# Barracuda bomb bay



## Barrett (Aug 23, 2022)

The Barracuda's missing bomb bay has caused considerable musing among naval aviation students and operators. Seems oddish especially given the high "shoulder" wing mount.
Anybody out there have some insight or Declassified Documents on the subject?

Thank you one & all.


----------



## EwenS (Aug 23, 2022)

First time I've ever heard of the Barracuda having a "missing" bomb bay!

The high wing is generally atributed to the combination of roles that the Barracuda, and for that matter its predecessors were expected to fulfill. The Spec that led to the Barracuda was S.24/37. It called for an aircraft to combine the duties of dive bomber/reconnaissance and torpedo bomber/reconnaissance. Note the emphasis on reconnaissance. That meant having an observer with a good view of the ocean below both to spot enemy ships and maintain contact with them and finally to spot the fall of shot when the battlefleet caught them up. And finally he required to navigate his way back to the parent carrier. And bear in mind that this was to be done in European skies with expected poor visibility.

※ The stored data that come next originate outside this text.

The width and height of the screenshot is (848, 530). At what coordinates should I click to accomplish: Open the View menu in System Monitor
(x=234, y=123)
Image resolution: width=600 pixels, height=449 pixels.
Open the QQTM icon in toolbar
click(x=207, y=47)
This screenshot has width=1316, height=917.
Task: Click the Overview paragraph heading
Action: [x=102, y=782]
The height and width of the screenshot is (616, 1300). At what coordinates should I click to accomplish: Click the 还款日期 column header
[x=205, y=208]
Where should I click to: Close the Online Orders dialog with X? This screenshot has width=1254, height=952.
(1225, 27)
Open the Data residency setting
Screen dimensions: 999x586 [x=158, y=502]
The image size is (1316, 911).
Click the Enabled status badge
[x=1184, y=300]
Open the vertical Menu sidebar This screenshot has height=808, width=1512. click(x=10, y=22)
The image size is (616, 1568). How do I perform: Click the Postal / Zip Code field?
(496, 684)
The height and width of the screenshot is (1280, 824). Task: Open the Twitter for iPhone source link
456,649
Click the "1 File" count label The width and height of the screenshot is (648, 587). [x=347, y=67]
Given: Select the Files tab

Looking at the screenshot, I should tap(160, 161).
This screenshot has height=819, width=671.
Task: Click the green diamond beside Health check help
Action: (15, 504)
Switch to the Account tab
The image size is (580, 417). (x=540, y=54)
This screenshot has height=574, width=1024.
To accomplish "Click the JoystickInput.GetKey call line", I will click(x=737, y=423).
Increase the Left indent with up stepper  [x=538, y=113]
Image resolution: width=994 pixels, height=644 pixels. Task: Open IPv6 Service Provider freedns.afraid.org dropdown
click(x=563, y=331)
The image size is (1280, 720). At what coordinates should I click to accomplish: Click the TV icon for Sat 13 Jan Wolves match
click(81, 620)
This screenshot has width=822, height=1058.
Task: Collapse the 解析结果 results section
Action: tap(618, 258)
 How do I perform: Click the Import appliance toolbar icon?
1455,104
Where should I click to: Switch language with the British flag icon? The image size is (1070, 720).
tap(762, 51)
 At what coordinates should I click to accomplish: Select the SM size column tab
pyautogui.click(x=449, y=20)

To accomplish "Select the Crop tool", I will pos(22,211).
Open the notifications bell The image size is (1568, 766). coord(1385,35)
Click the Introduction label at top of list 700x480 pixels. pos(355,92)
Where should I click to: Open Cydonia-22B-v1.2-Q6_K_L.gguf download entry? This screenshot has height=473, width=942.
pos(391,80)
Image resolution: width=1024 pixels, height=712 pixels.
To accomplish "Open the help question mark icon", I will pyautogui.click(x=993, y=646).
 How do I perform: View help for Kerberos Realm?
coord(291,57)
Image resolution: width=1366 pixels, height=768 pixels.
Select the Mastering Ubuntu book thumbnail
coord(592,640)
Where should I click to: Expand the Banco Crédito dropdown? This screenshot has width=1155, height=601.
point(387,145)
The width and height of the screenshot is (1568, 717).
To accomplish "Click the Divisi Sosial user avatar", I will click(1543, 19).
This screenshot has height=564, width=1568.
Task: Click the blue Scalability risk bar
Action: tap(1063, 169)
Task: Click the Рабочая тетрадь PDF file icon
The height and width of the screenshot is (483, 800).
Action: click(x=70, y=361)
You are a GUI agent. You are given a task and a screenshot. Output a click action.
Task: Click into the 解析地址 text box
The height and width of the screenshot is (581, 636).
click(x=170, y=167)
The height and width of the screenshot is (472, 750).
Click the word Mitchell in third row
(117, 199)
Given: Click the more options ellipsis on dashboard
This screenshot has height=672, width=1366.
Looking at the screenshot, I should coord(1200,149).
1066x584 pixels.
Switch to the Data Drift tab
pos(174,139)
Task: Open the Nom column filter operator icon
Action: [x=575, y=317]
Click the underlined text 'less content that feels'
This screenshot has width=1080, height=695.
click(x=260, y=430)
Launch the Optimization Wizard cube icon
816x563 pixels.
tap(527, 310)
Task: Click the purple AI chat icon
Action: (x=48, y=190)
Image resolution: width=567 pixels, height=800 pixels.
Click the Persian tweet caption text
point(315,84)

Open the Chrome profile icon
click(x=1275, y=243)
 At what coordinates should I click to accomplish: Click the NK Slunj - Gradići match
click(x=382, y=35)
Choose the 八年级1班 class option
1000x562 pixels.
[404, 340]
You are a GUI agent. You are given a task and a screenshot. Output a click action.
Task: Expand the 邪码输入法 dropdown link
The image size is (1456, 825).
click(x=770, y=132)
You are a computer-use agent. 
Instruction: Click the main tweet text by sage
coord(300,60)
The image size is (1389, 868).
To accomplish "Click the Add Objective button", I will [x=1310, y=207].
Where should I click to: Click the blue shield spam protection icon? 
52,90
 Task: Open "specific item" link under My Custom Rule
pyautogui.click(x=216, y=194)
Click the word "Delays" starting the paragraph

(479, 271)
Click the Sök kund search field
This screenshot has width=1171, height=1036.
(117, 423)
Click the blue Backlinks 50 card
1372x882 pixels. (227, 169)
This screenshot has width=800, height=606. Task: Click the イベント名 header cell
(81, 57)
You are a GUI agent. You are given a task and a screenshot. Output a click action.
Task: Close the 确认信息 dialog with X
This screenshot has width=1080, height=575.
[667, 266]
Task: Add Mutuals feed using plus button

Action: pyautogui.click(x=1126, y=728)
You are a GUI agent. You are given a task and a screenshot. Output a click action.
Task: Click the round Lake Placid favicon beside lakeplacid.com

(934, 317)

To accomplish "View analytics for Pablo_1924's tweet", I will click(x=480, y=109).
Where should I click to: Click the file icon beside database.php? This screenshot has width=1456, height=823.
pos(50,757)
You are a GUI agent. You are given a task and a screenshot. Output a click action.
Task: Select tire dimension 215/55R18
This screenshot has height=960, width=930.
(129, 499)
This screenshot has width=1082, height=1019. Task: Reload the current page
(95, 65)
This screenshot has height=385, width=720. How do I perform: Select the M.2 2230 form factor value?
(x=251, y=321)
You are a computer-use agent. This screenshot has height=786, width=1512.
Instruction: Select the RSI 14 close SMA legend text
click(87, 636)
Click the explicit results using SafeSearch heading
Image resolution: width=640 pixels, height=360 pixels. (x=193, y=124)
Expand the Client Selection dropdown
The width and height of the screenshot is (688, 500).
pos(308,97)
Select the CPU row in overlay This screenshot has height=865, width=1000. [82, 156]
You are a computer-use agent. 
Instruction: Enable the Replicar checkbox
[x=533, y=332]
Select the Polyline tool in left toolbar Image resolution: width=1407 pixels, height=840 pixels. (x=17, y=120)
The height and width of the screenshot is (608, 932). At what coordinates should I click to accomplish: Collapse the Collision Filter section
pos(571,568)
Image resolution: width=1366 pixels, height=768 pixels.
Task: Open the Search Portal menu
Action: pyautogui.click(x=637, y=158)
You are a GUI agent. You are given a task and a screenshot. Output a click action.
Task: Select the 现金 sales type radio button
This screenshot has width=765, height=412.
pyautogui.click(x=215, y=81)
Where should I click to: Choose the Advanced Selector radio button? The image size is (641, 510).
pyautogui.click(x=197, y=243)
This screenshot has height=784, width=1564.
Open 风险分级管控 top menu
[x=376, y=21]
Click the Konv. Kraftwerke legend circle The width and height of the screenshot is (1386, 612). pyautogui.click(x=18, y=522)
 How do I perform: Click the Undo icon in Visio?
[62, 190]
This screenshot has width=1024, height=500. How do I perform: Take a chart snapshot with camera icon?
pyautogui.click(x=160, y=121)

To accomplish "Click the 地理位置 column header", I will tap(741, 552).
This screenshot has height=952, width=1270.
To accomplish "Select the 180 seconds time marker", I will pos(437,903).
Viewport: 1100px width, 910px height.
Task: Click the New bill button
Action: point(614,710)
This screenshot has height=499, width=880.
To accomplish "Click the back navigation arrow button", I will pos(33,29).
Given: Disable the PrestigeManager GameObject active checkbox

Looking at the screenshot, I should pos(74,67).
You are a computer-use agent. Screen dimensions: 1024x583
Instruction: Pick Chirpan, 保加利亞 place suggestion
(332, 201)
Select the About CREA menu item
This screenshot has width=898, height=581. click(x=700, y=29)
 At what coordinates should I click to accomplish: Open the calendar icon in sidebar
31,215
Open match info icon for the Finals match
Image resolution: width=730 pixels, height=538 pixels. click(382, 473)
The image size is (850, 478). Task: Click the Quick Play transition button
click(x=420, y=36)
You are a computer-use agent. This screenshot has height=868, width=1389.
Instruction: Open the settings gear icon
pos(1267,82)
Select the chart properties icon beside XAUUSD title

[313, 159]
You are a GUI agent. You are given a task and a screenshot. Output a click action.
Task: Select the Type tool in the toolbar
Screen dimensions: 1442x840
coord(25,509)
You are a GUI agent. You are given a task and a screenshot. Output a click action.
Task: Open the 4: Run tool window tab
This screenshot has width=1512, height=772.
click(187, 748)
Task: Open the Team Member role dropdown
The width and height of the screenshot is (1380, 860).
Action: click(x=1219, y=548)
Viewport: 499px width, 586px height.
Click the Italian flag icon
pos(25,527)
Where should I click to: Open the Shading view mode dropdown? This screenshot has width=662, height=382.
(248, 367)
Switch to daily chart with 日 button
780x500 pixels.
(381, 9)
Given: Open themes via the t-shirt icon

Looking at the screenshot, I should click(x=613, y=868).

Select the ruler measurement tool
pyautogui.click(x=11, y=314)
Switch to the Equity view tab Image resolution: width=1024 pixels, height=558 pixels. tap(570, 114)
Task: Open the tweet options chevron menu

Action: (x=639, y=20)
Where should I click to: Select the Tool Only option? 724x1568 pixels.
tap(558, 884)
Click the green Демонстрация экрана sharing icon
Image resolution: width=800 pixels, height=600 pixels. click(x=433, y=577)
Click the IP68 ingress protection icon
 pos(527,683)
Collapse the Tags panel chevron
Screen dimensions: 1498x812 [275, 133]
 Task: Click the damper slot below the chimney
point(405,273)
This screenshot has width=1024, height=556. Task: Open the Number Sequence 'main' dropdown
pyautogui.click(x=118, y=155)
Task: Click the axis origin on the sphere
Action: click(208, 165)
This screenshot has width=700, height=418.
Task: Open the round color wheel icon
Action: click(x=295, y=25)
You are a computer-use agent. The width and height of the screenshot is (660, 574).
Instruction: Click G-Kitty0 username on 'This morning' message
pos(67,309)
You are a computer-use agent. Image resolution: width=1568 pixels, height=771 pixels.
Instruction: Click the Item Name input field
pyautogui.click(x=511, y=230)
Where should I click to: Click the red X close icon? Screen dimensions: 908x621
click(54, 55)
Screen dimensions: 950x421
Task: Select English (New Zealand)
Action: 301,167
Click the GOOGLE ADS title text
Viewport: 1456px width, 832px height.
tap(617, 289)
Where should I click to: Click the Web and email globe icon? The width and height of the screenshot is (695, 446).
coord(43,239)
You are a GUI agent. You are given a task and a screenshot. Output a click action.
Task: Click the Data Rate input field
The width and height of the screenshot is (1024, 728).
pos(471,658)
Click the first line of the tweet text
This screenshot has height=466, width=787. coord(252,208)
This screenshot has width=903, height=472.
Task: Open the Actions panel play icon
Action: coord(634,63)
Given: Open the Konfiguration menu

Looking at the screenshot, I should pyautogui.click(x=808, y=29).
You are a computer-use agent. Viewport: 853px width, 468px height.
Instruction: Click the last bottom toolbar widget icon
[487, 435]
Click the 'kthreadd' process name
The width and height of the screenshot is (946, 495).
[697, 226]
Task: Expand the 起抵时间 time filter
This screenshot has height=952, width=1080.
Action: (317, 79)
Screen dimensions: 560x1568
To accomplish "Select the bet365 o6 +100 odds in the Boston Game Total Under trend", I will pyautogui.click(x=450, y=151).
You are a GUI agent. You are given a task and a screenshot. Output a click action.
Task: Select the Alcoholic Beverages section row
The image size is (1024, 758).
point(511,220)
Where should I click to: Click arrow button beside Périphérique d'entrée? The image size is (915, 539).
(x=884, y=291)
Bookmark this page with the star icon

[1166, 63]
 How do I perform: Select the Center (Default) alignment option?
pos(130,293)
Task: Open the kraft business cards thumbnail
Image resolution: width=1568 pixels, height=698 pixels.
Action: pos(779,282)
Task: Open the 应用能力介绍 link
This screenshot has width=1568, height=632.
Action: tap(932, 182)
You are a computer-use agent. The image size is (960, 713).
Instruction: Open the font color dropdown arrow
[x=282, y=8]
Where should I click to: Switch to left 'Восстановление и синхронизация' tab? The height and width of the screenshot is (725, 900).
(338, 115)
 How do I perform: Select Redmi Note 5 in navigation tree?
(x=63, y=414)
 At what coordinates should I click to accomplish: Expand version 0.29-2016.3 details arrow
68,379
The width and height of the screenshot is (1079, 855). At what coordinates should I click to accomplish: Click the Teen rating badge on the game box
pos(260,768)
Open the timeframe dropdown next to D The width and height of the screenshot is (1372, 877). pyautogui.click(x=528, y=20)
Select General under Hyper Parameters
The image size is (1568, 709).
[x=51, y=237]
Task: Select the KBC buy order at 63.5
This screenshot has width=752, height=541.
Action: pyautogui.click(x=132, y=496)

In 1936 there had been Specs M.7/36 for a torpedo spotter reconnaissance aircraft and O.8/36 for a dive bomber reconnaissance aircraft. While individually they came to nothing they did lead to Spec 41/37 and the Albacore. But amongst the submissions was one from Fairey, twin engined with a low wing which was felt to be unsuitable and this may have had an influence on subsequent designs.

So to give the observer the good view he required to fulfill the recce function , the wing had to be mounted above his cabin. And he got wide bulged windows each side to aid that view out.

The pilot needed a good view over the nose to aid deck landing, so his seat was placed up at the wing leading edge. And the TAG got to sit behind the observer with his radio equipment and guns.

And to meet the exacting deck landing speeds on a monoplane meant use of high lift devices on the wing in the shape of the Fairey Youngman flaps, that doubled up as dive brakes. And how do you then arrange a folding undercart with a wide enough track for good deck handling when you have a narrow fuselage.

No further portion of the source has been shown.